_TASK TO CARRY OUT_
Reproduce all of the records below, swapping "Shopping Cart" for "Order Summary" and leaving everything else unchanged.

_ENTRIES SUPPLIED_
#####

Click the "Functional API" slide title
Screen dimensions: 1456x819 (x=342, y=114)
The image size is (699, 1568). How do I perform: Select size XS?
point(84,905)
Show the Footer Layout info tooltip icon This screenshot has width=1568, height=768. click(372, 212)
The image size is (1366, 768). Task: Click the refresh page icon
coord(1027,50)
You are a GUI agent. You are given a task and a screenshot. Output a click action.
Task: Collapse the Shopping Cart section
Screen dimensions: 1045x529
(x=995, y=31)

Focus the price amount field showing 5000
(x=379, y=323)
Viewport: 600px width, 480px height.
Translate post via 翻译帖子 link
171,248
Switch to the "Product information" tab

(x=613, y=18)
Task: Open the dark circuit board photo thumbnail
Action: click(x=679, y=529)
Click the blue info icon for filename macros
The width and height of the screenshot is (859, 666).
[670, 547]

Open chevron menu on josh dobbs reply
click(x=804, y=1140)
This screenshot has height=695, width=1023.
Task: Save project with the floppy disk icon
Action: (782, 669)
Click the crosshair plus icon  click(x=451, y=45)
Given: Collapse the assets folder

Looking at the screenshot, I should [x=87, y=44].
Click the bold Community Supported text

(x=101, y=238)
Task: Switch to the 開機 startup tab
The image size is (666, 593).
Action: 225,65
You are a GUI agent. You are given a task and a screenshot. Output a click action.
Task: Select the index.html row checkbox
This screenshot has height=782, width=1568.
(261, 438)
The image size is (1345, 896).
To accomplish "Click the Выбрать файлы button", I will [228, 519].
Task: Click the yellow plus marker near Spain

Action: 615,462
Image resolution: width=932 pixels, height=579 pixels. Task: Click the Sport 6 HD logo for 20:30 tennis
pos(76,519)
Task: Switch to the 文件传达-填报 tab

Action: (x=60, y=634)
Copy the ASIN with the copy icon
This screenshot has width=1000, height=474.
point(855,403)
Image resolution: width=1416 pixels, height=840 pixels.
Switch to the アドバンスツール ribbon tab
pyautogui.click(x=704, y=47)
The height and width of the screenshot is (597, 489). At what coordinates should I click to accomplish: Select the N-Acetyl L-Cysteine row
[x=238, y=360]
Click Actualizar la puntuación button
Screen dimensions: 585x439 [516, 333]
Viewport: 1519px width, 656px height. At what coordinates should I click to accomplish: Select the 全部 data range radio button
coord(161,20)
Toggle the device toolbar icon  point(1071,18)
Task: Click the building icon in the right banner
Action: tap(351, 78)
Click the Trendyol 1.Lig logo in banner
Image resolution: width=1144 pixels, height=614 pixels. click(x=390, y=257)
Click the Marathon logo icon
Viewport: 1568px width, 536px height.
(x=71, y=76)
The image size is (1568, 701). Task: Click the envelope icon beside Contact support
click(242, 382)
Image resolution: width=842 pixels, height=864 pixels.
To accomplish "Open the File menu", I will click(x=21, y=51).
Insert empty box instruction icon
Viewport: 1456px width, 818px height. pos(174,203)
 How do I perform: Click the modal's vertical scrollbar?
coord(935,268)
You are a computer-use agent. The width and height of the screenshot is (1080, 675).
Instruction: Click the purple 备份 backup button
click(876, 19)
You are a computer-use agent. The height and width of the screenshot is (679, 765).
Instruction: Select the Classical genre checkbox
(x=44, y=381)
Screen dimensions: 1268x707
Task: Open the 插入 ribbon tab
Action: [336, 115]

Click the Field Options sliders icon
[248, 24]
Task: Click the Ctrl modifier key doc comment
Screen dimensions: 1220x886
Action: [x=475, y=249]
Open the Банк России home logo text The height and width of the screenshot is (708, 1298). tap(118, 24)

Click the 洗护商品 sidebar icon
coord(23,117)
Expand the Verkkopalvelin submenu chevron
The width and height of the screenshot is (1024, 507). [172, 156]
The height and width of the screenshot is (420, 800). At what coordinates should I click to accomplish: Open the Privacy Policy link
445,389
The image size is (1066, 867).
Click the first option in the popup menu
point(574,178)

#####

_SOLUTION FOR THIS TASK_
Click the "Functional API" slide title
Screen dimensions: 1456x819 (x=342, y=114)
The image size is (699, 1568). How do I perform: Select size XS?
point(84,905)
Show the Footer Layout info tooltip icon This screenshot has width=1568, height=768. click(372, 212)
The image size is (1366, 768). Task: Click the refresh page icon
coord(1027,50)
You are a GUI agent. You are given a task and a screenshot. Output a click action.
Task: Collapse the Order Summary section
Screen dimensions: 1045x529
(x=995, y=31)

Focus the price amount field showing 5000
(x=379, y=323)
Viewport: 600px width, 480px height.
Translate post via 翻译帖子 link
171,248
Switch to the "Product information" tab

(x=613, y=18)
Task: Open the dark circuit board photo thumbnail
Action: click(x=679, y=529)
Click the blue info icon for filename macros
The width and height of the screenshot is (859, 666).
[670, 547]

Open chevron menu on josh dobbs reply
click(x=804, y=1140)
This screenshot has height=695, width=1023.
Task: Save project with the floppy disk icon
Action: (782, 669)
Click the crosshair plus icon  click(x=451, y=45)
Given: Collapse the assets folder

Looking at the screenshot, I should [x=87, y=44].
Click the bold Community Supported text

(x=101, y=238)
Task: Switch to the 開機 startup tab
The image size is (666, 593).
Action: 225,65
You are a GUI agent. You are given a task and a screenshot. Output a click action.
Task: Select the index.html row checkbox
This screenshot has height=782, width=1568.
(261, 438)
The image size is (1345, 896).
To accomplish "Click the Выбрать файлы button", I will [228, 519].
Task: Click the yellow plus marker near Spain

Action: 615,462
Image resolution: width=932 pixels, height=579 pixels. Task: Click the Sport 6 HD logo for 20:30 tennis
pos(76,519)
Task: Switch to the 文件传达-填报 tab

Action: (x=60, y=634)
Copy the ASIN with the copy icon
This screenshot has width=1000, height=474.
point(855,403)
Image resolution: width=1416 pixels, height=840 pixels.
Switch to the アドバンスツール ribbon tab
pyautogui.click(x=704, y=47)
The height and width of the screenshot is (597, 489). At what coordinates should I click to accomplish: Select the N-Acetyl L-Cysteine row
[x=238, y=360]
Click Actualizar la puntuación button
Screen dimensions: 585x439 [516, 333]
Viewport: 1519px width, 656px height. At what coordinates should I click to accomplish: Select the 全部 data range radio button
coord(161,20)
Toggle the device toolbar icon  point(1071,18)
Task: Click the building icon in the right banner
Action: tap(351, 78)
Click the Trendyol 1.Lig logo in banner
Image resolution: width=1144 pixels, height=614 pixels. click(x=390, y=257)
Click the Marathon logo icon
Viewport: 1568px width, 536px height.
(x=71, y=76)
The image size is (1568, 701). Task: Click the envelope icon beside Contact support
click(242, 382)
Image resolution: width=842 pixels, height=864 pixels.
To accomplish "Open the File menu", I will click(x=21, y=51).
Insert empty box instruction icon
Viewport: 1456px width, 818px height. pos(174,203)
 How do I perform: Click the modal's vertical scrollbar?
coord(935,268)
You are a computer-use agent. The width and height of the screenshot is (1080, 675).
Instruction: Click the purple 备份 backup button
click(876, 19)
You are a computer-use agent. The height and width of the screenshot is (679, 765).
Instruction: Select the Classical genre checkbox
(x=44, y=381)
Screen dimensions: 1268x707
Task: Open the 插入 ribbon tab
Action: [336, 115]

Click the Field Options sliders icon
[248, 24]
Task: Click the Ctrl modifier key doc comment
Screen dimensions: 1220x886
Action: [x=475, y=249]
Open the Банк России home logo text The height and width of the screenshot is (708, 1298). tap(118, 24)

Click the 洗护商品 sidebar icon
coord(23,117)
Expand the Verkkopalvelin submenu chevron
The width and height of the screenshot is (1024, 507). [172, 156]
The height and width of the screenshot is (420, 800). At what coordinates should I click to accomplish: Open the Privacy Policy link
445,389
The image size is (1066, 867).
Click the first option in the popup menu
point(574,178)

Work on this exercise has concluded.